增加对producthunt网站的数据爬取

2025-11-17 07:39:45 +08:00
parent 256850f752
commit d07017cf11
27 changed files with 26638 additions and 2153 deletions
--- a/product/new_data_simple.py
+++ b/product/new_data_simple.py
@@ -0,0 +1,172 @@
+import os
+import json
+import time
+from datetime import datetime
+from selenium import webdriver
+from selenium.webdriver.common.by import By
+from selenium.webdriver.support.ui import WebDriverWait
+from selenium.webdriver.support import expected_conditions as EC
+from selenium.webdriver.chrome.options import Options
+from selenium.common.exceptions import TimeoutException, NoSuchElementException
+from loguru import logger
+
+class ProductHuntScraper:
+    def __init__(self):
+        self.driver = None
+        self.product_url = "https://www.producthunt.com/products/elsie-ai-beta"
+        
+    def connect_to_chrome(self):
+        """连接到Chrome实例"""
+        try:
+            logger.info("正在初始化Chrome驱动...")
+            
+            # 配置Chrome选项
+            chrome_options = Options()
+            chrome_options.add_argument("--no-sandbox")

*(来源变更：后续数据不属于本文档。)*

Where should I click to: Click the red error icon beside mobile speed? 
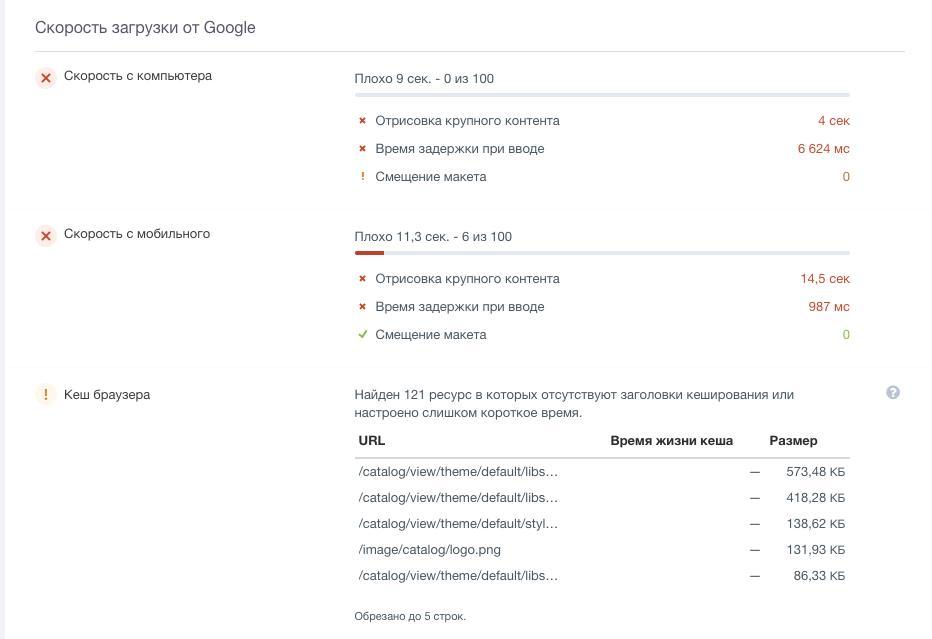[45, 235]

+            chrome_options.add_argument("--disable-dev-shm-usage")
+            chrome_options.add_argument("--disable-gpu")
+            chrome_options.add_argument("--window-size=1920,1080")

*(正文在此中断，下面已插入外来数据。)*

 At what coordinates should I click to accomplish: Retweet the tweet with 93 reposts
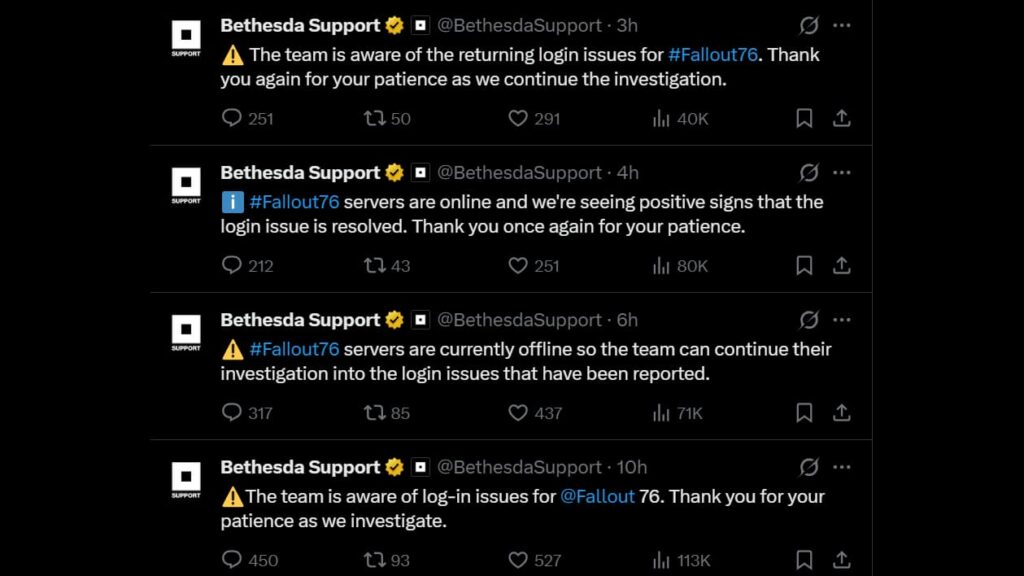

+            chrome_options.add_argument("--user-agent=Mozilla/5.0 (Windows NT 10.0; Win64; x64) AppleWebKit/537.36 (KHTML, like Gecko) Chrome/91.0.4472.124 Safari/537.36")
+            
+            # 尝试直接使用ChromeDriver
+            try:
+                self.driver = webdriver.Chrome(options=chrome_options)
+                logger.info("成功连接到Chrome实例")

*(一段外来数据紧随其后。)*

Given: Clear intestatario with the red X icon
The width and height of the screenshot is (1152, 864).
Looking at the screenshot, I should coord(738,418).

+                return True
+            except Exception as e:
+                logger.error(f"使用ChromeDriver连接失败: {str(e)}")
+                
+                # 尝试使用系统Chrome
+                try:
+                    chrome_options.binary_location = "C:\\Program Files\\Google\\Chrome\\Application\\chrome.exe"
+                    self.driver = webdriver.Chrome(options=chrome_options)
+                    logger.info("成功连接到系统Chrome实例")
+                    return True
+                except Exception as e2:
+                    logger.error(f"使用系统Chrome连接失败: {str(e2)}")
+                    return False
+                    
+        except Exception as e:
+            logger.error(f"连接Chrome实例失败: {str(e)}")
+            return False
+    
+    def navigate_to_product(self):
+        """导航到产品页面"""
+        try:
+            logger.info(f"正在导航到产品页面: {self.product_url}")
+            self.driver.get(self.product_url)
+            # 等待页面加载
+            WebDriverWait(self.driver, 10).until(
+                EC.presence_of_element_located((By.TAG_NAME, "body"))
+            )
+            logger.info("页面加载完成")
+            return True
+        except TimeoutException:
+            logger.error("页面加载超时")
+            return False
+        except Exception as e:
+            logger.error(f"导航到产品页面失败: {str(e)}")
+            return False
+    
+    def extract_product_info(self):
+        """提取产品信息"""
+        try:
+            logger.info("开始提取产品信息")
+            
+            # 等待页面完全加载
+            time.sleep(5)
+            
+            product_info = {
+                "url": self.product_url,
+                "scraped_at": datetime.now().isoformat()
+            }
+            
+            # 提取产品名称 (h1标签)
+            try:
+                name_element = self.driver.find_element(By.TAG_NAME, "h1")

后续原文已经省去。